The Last Human-Written Paper: Agent-Native Research Artifacts
Abstract Overview
This paper introduces Ara (Agent-Native Research Artifact), a protocol that replaces narrative research papers with a machine-executable package organized into four layers: scientific logic (/logic), executable code (/src), an exploration graph preserving failed and successful research trajectories (/trace), and grounded evidence (/evidence). The authors argue that conventional papers impose a "Storytelling Tax" (discarding failed experiments and branching research processes) and an "Engineering Tax" (omitting execution-critical details such as hyperparameters and configurations). Three supporting mechanisms are presented: a Live Research Manager that captures decisions during researcher–agent coding sessions, an Ara Compiler that converts legacy PDFs and repositories into Ara format, and a three-level ARA Seal review system for machine-verifiable structural, rigor, and reproducibility checks.

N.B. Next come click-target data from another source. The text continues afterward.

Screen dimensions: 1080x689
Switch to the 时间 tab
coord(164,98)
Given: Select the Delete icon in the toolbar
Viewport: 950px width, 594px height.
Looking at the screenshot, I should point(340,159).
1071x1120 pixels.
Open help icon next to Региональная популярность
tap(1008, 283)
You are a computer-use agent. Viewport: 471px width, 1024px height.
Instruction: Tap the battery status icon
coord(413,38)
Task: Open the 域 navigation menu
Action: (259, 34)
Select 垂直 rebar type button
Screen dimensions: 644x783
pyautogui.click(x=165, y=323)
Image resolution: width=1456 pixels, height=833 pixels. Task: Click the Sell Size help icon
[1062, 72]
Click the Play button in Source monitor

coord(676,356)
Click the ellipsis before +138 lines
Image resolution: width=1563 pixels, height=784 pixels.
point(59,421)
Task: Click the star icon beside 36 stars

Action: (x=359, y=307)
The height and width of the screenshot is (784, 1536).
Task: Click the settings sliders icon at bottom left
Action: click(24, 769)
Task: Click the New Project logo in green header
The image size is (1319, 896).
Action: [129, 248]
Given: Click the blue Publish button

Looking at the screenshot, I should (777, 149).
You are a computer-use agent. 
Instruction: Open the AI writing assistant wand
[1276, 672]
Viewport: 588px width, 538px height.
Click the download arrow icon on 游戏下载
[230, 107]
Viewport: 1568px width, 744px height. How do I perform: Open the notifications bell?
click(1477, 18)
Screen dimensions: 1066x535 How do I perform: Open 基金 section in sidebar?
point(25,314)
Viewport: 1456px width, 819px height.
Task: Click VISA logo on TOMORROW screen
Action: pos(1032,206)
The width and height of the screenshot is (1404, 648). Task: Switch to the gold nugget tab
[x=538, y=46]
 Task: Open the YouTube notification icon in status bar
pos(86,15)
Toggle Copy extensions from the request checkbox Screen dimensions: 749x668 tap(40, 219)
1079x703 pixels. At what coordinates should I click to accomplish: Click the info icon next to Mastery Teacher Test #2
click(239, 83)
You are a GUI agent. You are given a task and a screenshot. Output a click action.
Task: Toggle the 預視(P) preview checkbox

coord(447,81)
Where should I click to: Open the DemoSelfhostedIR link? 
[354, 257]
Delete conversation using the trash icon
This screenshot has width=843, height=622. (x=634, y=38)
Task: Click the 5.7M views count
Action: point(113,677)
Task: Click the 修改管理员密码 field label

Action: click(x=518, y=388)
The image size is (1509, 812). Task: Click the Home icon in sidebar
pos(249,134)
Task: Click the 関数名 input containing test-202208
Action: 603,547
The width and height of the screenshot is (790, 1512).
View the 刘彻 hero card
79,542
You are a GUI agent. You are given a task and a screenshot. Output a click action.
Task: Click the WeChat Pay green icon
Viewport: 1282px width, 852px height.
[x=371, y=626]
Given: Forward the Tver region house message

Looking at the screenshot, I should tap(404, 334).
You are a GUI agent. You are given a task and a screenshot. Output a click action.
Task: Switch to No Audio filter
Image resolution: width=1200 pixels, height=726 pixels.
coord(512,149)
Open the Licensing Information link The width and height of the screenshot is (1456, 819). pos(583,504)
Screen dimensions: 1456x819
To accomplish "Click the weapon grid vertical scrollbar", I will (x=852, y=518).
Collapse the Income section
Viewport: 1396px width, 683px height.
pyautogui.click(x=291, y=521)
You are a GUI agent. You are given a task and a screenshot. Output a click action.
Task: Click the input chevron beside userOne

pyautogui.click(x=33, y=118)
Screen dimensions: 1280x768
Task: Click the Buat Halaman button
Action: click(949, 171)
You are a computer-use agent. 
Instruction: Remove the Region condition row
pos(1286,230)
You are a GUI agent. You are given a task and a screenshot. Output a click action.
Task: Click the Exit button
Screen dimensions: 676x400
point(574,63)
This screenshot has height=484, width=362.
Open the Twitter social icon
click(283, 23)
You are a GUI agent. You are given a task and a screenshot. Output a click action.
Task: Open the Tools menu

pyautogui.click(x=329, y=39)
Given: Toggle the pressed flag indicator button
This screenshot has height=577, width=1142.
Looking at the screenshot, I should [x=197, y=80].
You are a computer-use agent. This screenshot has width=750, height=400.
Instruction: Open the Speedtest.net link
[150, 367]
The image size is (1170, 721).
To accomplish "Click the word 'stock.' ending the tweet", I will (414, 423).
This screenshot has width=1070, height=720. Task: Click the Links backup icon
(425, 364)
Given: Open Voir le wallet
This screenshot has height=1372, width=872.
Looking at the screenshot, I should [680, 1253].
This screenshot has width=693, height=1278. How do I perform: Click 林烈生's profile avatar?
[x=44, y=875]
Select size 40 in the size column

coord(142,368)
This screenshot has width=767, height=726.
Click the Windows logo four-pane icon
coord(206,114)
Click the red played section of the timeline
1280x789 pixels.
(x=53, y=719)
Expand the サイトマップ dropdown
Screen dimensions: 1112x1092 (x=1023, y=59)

The protocol is evaluated on knowledge extraction, reproduction, and extension tasks using PaperBench and RE-Bench sources, restricted to the machine learning domain.
Novelty
The primary novelty is reframing the primary research output as an agent-operable, four-layer filesystem artifact with explicit cross-layer bindings linking claims, code, evidence, and research trajectories—including dead ends—rather than a human-oriented narrative. The work additionally couples this protocol with a live capture mechanism for researcher–agent sessions, a compiler for backward-compatible conversion of legacy papers, and a staged machine-verifiable review pipeline (the ARA Seal).
Results
In knowledge extraction (450 questions across 30 targets), agents using Ara achieved 93.7% accuracy versus 72.4% for the PDF-plus-repository baseline, with the largest gains on failure-knowledge questions (+65.7 pp) and configuration-detail recovery (+24.8 pp). In reproduction across 15 papers (150 subtasks, 1,743 rubric requirements), Ara reached a difficulty-weighted success rate of 64.4% versus 57.4% for the baseline, with the advantage widening on harder subtasks (+8.5 pp on hard). In extension on five RE-Bench tasks under Sonnet 4.6, Ara led to earlier useful progress on all five tasks and better final scores on three of five, while the review mutation benchmark showed 100% detection of fabricated claims, rebutted-branch leaks, and over-claims, but only 22% detection of orphan experiments.
Key Points
- Ara structures research into four linked layers—scientific logic, executable code, exploration graph (including dead ends), and grounded evidence—connected by cross-layer bindings, to preserve information that narrative papers typically flatten or omit.
- The ecosystem includes a Live Research Manager for zero-overhead capture during AI-native development, a Compiler for converting legacy PDFs and repositories, and a three-level ARA Seal review pipeline that automates structural, rigor, and reproducibility verification before human review.
- Empirical evaluation on ML papers shows Ara improves agent accuracy on knowledge extraction (+21.3 pp overall), increases difficulty-weighted reproduction success rates (+7.0 pp, growing with task difficulty), and accelerates early-stage extension work, though late-phase reversals on two of five extension tasks suggest the trace's value depends on the gap between documented strategies and the agent's own discovery capacity.